Content starts

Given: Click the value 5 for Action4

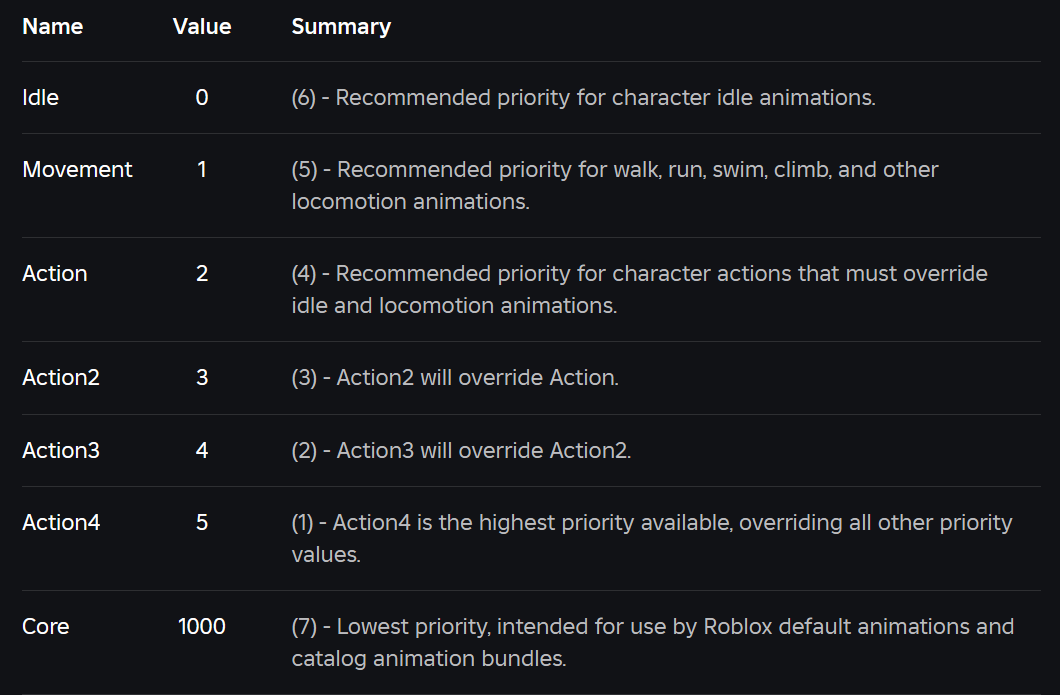Looking at the screenshot, I should (x=202, y=522).
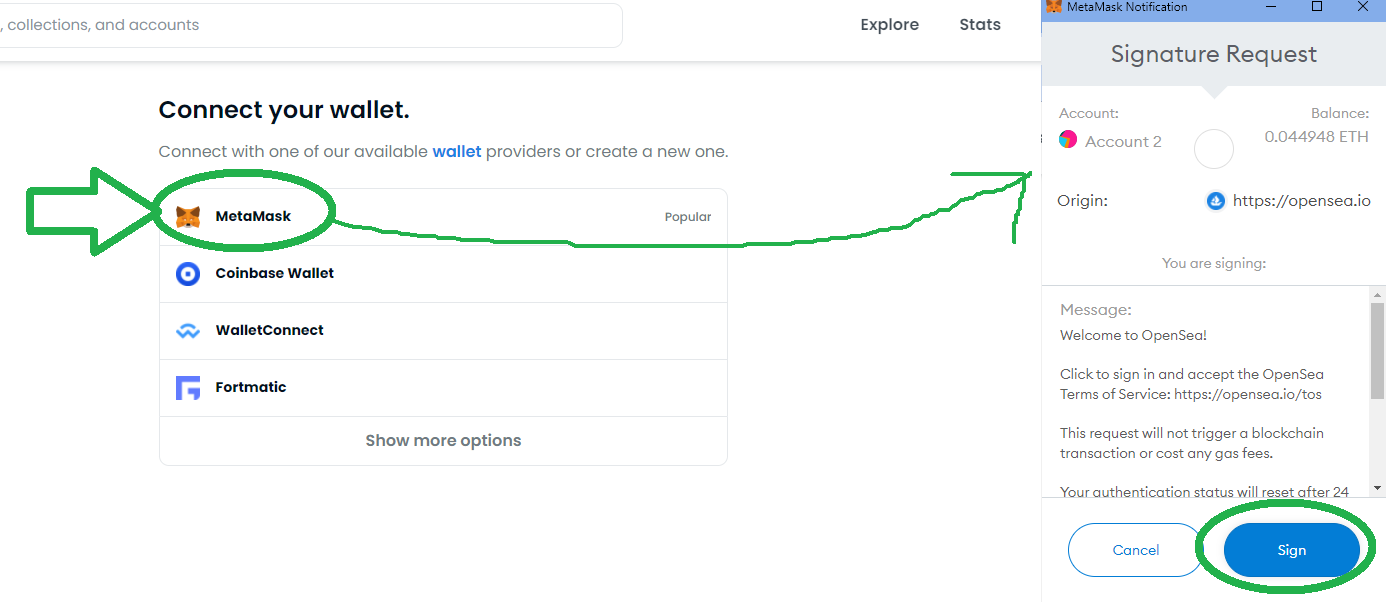Click the empty circular site icon beside Account 2
The width and height of the screenshot is (1386, 602).
[1214, 149]
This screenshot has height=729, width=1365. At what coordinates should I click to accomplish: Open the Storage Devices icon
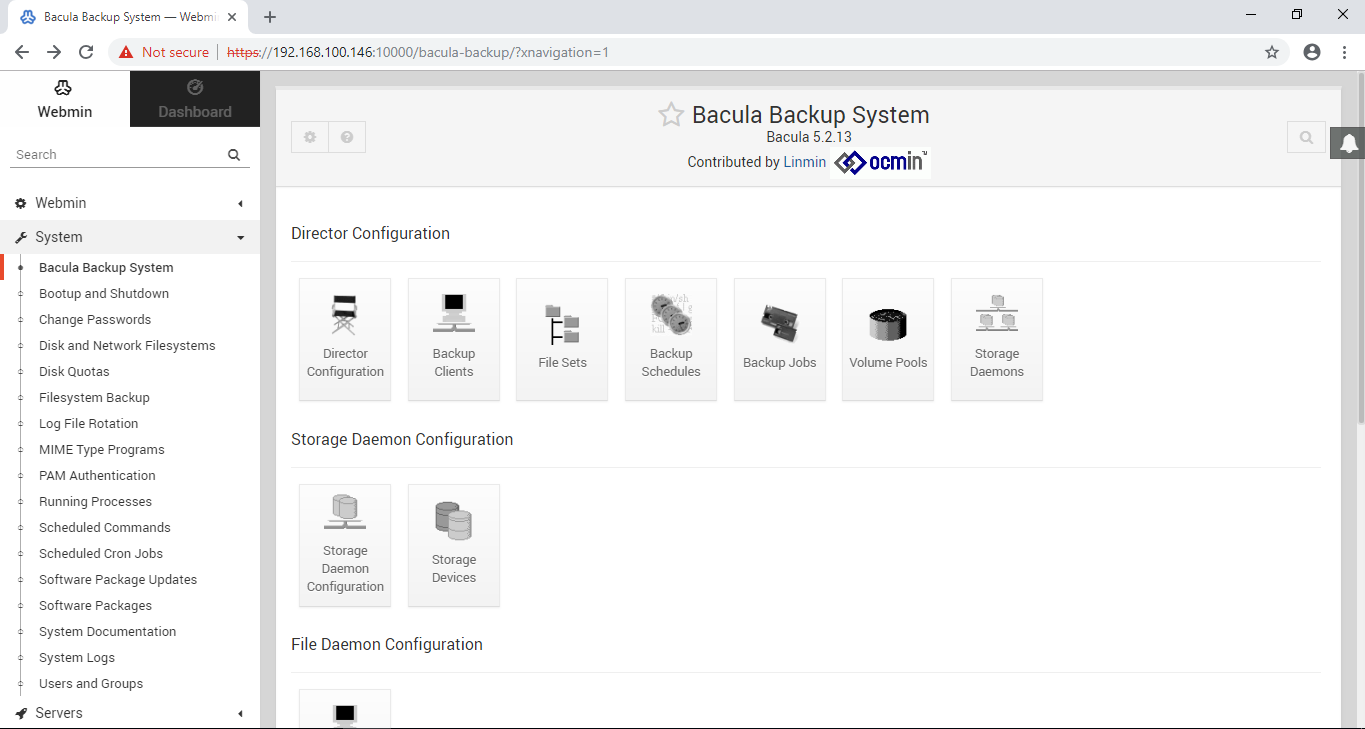[x=453, y=545]
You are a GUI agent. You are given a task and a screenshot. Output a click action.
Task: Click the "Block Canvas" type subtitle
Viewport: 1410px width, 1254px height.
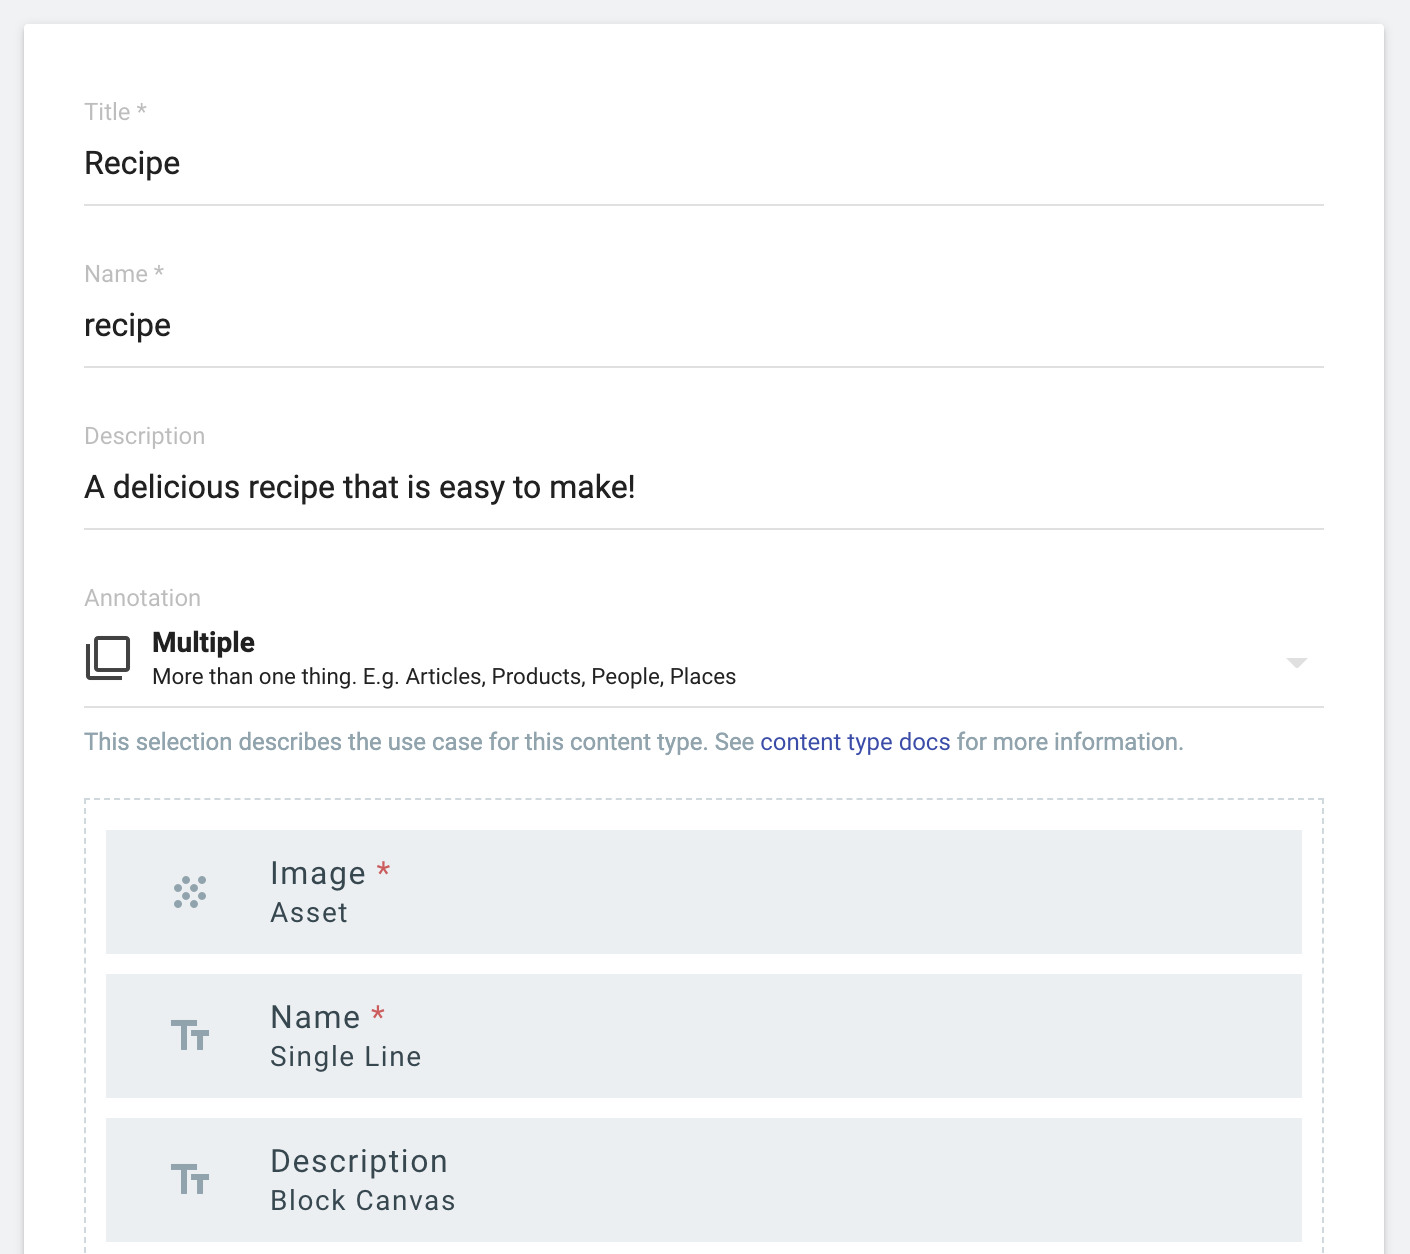tap(363, 1200)
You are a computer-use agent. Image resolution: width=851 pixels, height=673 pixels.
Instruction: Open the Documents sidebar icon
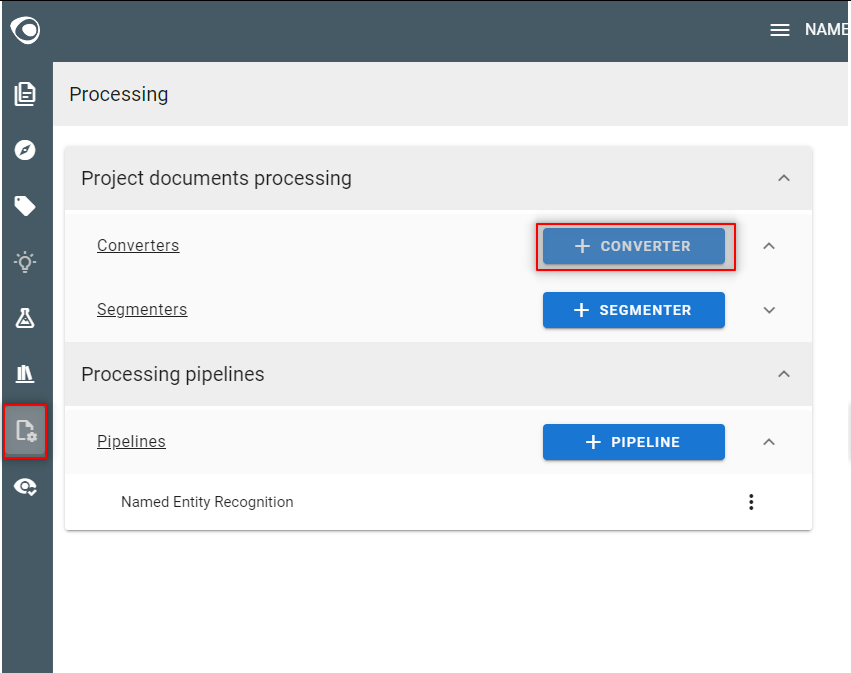click(25, 94)
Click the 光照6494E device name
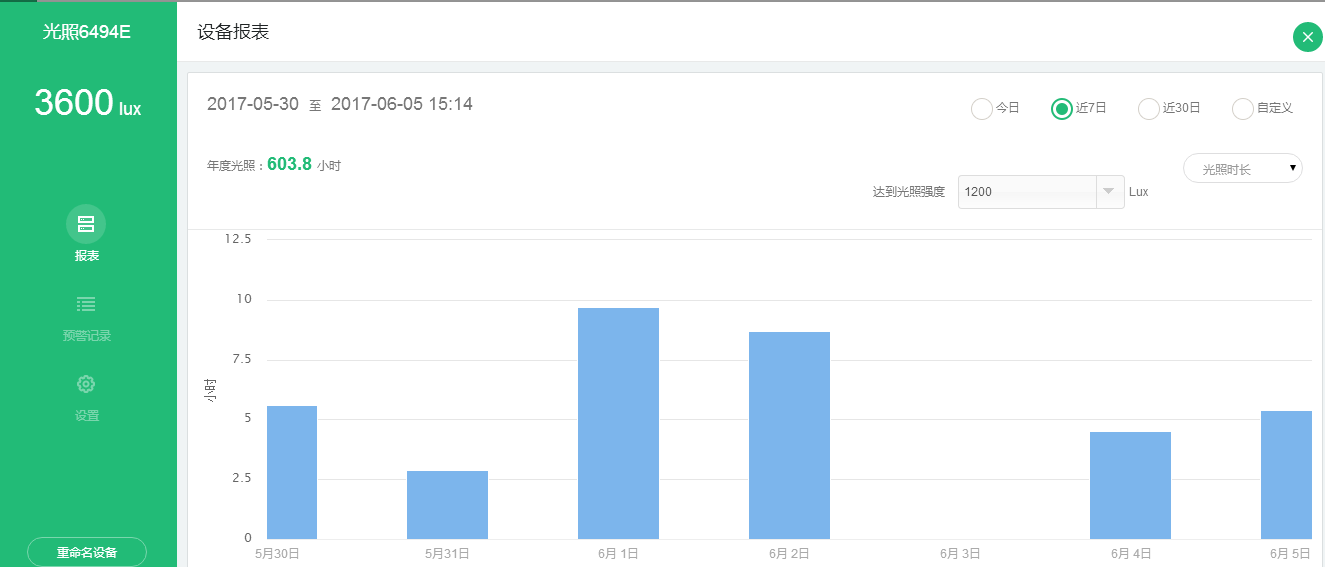Viewport: 1325px width, 567px height. [x=87, y=32]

Content ends

■ Task to complete ■
Starting at the line that holds "Task: Click the" and ending at the last line of the material above, repeat each line exactly, both ends included, and leave the pictures out.

■ Task output ■
Task: Click the "Block Canvas" type subtitle
Viewport: 1410px width, 1254px height.
tap(363, 1200)
You are a computer-use agent. Image resolution: width=851 pixels, height=673 pixels.
Instruction: Open the Documents sidebar icon
click(25, 94)
Click the 光照6494E device name
Viewport: 1325px width, 567px height. [x=87, y=32]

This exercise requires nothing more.